4. Empat

655 176 122
                                    

Langit Jakarta sore ini sungguh indah. Warna kuning jingga dan kawanan burung yang melengkapi langit.

Sangat lelah, pukul empat sore mereka baru saja selesai berkutat dengan soal-soal yang harus mereka pecahkan. Semuanya harus benar maka mereka bisa pulang? Sistem seperti apa yang diterapkan guru di sekolah nya? Ini menyiksa.

"Capek banget gila." keluh Ezra.

"Pake banget!" Andre menimpali, kedua tangannya mengusap wajah frustasi.

Cakra yang mendengar keluh kesah sohibnya ikut menimbrung. "Bisa gila beneran nih kita."

"Ngeluh teros ya bro." Satria yang sedari tadi hanya diam dan menikmati batang rokoknya hingga mengeluarkan asap.

"Ngerokok teros ya bro." sindir Rian.

"Ngaca!" seru ke-empat laki-laki itu serempak.

Rian tersontak kaget.
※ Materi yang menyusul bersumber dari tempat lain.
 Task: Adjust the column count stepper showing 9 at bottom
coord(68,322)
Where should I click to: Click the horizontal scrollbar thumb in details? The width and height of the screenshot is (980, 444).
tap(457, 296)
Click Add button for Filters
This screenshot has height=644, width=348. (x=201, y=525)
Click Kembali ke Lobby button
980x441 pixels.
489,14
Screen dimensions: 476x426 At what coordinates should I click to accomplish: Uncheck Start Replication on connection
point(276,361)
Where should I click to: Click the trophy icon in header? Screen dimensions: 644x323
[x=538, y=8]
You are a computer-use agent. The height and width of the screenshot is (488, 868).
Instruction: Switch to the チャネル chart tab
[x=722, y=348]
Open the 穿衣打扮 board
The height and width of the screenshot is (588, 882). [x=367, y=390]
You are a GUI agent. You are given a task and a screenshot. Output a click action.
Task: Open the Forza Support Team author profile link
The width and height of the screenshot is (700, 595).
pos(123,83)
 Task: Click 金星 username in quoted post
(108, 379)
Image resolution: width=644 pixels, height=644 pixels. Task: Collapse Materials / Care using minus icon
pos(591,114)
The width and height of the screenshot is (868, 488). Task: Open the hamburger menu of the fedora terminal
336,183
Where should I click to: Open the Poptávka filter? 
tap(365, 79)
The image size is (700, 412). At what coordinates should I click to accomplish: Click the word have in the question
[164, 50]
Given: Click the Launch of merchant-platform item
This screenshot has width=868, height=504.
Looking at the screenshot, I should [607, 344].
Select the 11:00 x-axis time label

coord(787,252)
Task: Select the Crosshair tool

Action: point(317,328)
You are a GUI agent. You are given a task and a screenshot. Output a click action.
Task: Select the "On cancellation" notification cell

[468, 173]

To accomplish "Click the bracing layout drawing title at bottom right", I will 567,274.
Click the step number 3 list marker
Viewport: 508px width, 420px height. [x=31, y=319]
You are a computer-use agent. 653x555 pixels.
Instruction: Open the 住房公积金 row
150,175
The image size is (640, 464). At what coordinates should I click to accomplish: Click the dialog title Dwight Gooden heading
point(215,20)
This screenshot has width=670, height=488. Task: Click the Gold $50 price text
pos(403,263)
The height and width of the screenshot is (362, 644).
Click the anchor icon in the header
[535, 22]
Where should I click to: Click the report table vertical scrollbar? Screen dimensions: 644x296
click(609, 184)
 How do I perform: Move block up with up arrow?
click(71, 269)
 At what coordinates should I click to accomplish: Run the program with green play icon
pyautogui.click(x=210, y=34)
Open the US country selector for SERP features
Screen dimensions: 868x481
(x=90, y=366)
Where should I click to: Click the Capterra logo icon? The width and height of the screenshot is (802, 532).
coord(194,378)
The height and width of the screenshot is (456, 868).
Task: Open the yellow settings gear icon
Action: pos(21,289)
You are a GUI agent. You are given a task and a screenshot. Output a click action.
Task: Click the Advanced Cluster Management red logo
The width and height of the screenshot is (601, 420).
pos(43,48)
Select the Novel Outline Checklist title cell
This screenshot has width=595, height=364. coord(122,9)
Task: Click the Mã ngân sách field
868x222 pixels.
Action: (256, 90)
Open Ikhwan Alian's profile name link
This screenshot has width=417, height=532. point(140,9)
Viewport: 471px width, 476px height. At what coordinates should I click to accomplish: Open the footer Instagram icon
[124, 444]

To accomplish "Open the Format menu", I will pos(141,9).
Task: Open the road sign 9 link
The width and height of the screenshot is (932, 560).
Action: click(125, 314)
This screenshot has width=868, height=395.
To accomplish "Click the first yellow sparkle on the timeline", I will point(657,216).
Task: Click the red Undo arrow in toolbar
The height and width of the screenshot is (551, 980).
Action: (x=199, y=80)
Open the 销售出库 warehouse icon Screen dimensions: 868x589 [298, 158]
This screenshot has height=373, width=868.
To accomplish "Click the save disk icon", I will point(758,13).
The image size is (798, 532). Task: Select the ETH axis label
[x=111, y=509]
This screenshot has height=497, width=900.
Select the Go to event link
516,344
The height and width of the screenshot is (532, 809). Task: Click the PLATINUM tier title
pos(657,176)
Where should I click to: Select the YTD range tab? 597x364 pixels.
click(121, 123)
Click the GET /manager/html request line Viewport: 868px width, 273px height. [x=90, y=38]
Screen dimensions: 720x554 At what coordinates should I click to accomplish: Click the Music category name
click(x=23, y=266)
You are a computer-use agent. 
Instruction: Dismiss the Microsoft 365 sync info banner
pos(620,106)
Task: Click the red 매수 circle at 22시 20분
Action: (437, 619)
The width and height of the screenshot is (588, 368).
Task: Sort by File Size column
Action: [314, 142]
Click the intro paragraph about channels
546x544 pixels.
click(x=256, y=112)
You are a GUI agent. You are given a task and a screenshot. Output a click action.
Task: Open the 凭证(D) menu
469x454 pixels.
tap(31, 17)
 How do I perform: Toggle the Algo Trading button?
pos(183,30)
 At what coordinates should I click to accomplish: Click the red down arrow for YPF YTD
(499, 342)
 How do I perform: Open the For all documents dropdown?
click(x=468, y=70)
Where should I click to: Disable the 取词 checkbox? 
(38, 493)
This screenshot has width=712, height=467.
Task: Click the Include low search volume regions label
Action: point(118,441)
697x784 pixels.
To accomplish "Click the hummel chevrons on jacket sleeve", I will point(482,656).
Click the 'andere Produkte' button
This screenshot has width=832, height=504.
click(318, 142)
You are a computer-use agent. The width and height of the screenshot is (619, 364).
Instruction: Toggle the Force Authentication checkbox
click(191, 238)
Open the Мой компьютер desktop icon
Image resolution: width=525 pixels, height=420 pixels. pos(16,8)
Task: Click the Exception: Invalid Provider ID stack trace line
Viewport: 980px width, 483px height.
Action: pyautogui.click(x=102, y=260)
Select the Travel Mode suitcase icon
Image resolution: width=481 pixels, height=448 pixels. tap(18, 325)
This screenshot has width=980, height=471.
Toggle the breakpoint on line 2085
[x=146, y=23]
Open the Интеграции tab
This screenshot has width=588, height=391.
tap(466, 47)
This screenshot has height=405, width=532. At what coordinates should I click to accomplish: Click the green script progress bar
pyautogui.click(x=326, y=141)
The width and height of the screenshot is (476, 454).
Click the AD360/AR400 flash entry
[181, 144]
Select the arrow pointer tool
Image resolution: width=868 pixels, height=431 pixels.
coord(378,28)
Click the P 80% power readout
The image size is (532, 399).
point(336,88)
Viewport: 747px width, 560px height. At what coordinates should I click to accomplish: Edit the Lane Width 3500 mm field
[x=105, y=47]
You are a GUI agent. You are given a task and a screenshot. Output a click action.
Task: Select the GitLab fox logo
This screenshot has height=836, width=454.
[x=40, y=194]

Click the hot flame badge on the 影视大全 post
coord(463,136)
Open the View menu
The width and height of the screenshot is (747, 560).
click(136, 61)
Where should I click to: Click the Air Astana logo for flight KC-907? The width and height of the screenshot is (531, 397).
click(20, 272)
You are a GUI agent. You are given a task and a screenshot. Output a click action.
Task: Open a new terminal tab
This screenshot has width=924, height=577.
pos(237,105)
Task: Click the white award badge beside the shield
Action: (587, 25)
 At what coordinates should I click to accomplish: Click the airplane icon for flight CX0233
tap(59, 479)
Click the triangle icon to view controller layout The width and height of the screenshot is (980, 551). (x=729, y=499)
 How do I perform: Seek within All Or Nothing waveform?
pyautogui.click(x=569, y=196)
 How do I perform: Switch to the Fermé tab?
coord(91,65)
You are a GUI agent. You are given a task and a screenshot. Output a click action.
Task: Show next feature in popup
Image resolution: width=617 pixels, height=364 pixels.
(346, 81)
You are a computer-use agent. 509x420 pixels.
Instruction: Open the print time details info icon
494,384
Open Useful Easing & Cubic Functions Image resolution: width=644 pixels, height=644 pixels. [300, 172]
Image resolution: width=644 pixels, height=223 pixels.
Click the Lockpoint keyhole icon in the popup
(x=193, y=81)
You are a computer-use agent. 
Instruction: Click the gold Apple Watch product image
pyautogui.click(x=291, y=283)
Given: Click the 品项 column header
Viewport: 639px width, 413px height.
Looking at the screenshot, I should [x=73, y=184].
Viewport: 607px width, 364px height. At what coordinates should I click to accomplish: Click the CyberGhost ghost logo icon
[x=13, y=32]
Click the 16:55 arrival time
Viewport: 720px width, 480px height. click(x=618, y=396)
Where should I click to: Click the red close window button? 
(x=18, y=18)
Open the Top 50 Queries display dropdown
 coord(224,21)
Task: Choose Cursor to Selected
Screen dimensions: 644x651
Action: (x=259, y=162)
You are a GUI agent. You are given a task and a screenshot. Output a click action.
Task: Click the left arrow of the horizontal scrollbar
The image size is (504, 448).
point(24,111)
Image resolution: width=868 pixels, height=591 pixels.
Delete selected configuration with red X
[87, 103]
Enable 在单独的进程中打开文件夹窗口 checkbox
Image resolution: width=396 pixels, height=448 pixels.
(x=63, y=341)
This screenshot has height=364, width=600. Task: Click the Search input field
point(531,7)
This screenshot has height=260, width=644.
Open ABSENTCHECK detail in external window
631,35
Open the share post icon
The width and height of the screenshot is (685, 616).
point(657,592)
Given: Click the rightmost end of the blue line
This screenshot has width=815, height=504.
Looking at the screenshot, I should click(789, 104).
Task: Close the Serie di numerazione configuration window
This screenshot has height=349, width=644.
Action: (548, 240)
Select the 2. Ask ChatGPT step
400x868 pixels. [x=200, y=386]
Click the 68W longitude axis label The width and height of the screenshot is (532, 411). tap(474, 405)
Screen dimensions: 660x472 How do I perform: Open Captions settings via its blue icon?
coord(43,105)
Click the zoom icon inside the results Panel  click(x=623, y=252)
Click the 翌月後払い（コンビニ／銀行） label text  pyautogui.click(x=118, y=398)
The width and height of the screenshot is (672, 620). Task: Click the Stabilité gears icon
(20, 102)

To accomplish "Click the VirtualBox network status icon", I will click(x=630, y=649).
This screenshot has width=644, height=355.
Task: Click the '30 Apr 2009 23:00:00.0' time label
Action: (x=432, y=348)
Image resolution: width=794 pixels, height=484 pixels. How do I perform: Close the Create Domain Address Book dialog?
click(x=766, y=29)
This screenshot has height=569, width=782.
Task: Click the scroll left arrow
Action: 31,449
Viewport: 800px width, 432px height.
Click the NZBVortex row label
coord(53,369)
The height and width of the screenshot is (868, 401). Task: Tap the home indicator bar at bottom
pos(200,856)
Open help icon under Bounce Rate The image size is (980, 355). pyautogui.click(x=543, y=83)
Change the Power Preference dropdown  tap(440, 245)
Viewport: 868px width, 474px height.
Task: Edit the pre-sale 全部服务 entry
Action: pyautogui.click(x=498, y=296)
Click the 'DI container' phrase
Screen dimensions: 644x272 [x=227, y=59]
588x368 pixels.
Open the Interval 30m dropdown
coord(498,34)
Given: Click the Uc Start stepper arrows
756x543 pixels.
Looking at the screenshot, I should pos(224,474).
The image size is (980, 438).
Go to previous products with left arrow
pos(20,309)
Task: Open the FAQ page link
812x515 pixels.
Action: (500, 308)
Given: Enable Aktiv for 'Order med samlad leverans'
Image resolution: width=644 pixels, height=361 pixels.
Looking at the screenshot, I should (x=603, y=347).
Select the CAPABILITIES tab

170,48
Seruan mereka tepat di telinganya, menyebabkan dering keras.

"Goblok! Gue bisa budeg nih."

Mereka menertawakan Rian yang tengah sibuk meneriksa kedua telinganya takut pendengarannya tidak berfungsi dengan baik. Sangat lebay.

Kotak rokok yang berada di atas meja mengalihkan pandangan Cakra. Dia meraih kotak rokok milik Satria. Mengambil satu batang dan mengapit di antara telunjuk dan jari tengahnya. Menyulutkan api di ujung rokok yang sudah siap ia hisap.

Candu.

"Eitss udah ada yang berani ngerokok nih." lontar Andre.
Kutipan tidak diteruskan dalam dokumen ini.